Craigflower was one of Vancouver Island’s first European farming communities, established in 1853 along Victoria’s Gorge Waterway. The Puget Sound Agricultural Company, owned by the Hudson’s Bay Company, established farms to reduce the need for importing goods from abroad, and to meet the Hudson’s Bay Company’s obligations to Britain to support colonization. On lands purchased from chiefs of the indigenous aboriginal people, Kenneth McKenzie oversaw construction of a self-sufficient settlement.
Long before the arrival of the Craigflower settlers in the mid-1800s, the Kosapsom families occupied this area, with their people using the Gorge waterway and its adjacent lands for shellfish collection and processing during the 5,000 year period prior to European contact. The descendants of the Kosapsom are the Esquimalt Nation, whose people still harvest shellfish, salmon and herring from the tidal waters that separate the Manor from the Schoolhouse.
The Kosapsom Nation’s ancestors left behind ash deposits, the shells from the seafood they ate and used, and tools made from stone and bone. The oldest artifact found so far is a crystal quartz microblade (like a small stone razor blade) dating back approximately 2,500 years. Today, the original Georgian Manor house, partly built on the old H.B.C. post-and-beam design, still stands amid fields and gardens, and across the bridge, the oldest remaining schoolhouse in western Canada gives children re-enactment opportunities to experience Victorian attitudes about schooling!
The two-storey log home is one of the last remaining links to original settlement farms established by the Hudson’s Bay Company circa 1850s. It is the third oldest building in British Columbia: only Helmcken House at the Royal BC Museum and Tod House in Oak Bay are older.
Craigflower occupies several open hectares at the junction of Craigflower Road (Old Island Highway 1A, almost parallel with the main Trans-Canada Highway 1) and Admirals Road. It is just a 10-minute drive from downtown Victoria and directly accessible from the Trans-Canada via Admirals Road for those approaching Victoria from Duncan and Goldstream Provincial Park. Craigflower is available year-round for booked tours and groups. Program offerings vary widely to suit the needs of individual tour groups. Daytime and evening programs can be arranged for any day of the week. Please be sure to call in advance for group visits.
Craigflower Manor came close to destruction by fire in January 2009. The source of the fire appeared to be a heater under the stairs. Fire crews were credited for their quick work for containing the flames to a hallway and kitchen on the bottom floor, saving priceless and irreplaceable artifacts from damage in the dining room and living room just metres away.
Alerted by a modern-day fire alarm system, heavy black smoke billowed out of the windows when firefighters from Colwood, Esquimalt and View Royal arrived. Greeted by a fireball when they kicked in the back door, firefighters prevented the flames from entering the walls, where the fire would have traveled unimpeded to the attic and quickly engulfed the entire house.

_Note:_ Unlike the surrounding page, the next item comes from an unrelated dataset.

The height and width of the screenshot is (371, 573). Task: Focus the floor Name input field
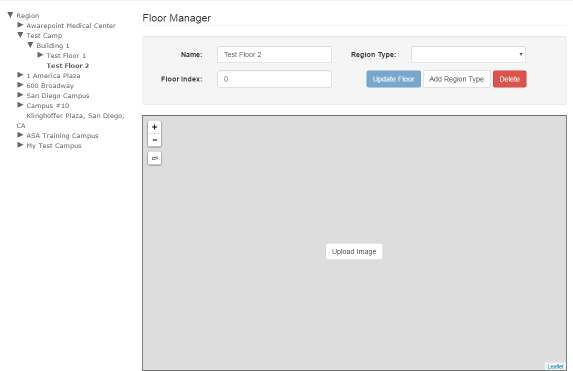pos(274,54)
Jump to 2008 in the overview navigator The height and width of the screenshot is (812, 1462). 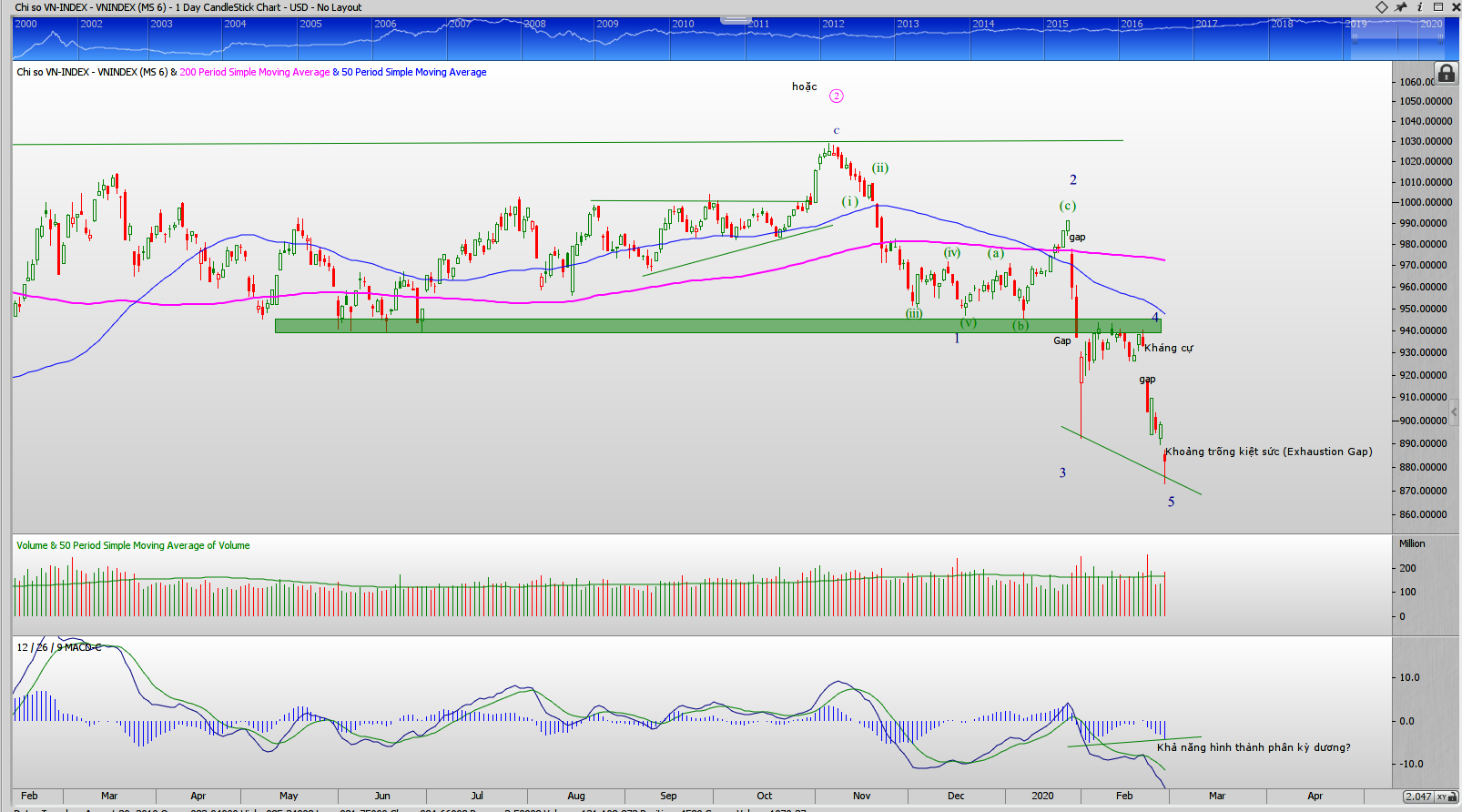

The province of British Columbia took over ownership of Craigflower Manor and its schoolhouse in 2012 from The Land Conservancy of BC. The Victoria Highland Games Association now rents the historic manor to host special weekend events and attract visitors to tour Craigflower Manor. As the manor is being operated with the aid of volunteers, there are no set museum hours for general public viewing. However, the grounds and ancient Kosapsom Village Site are open year round for self-guided tours.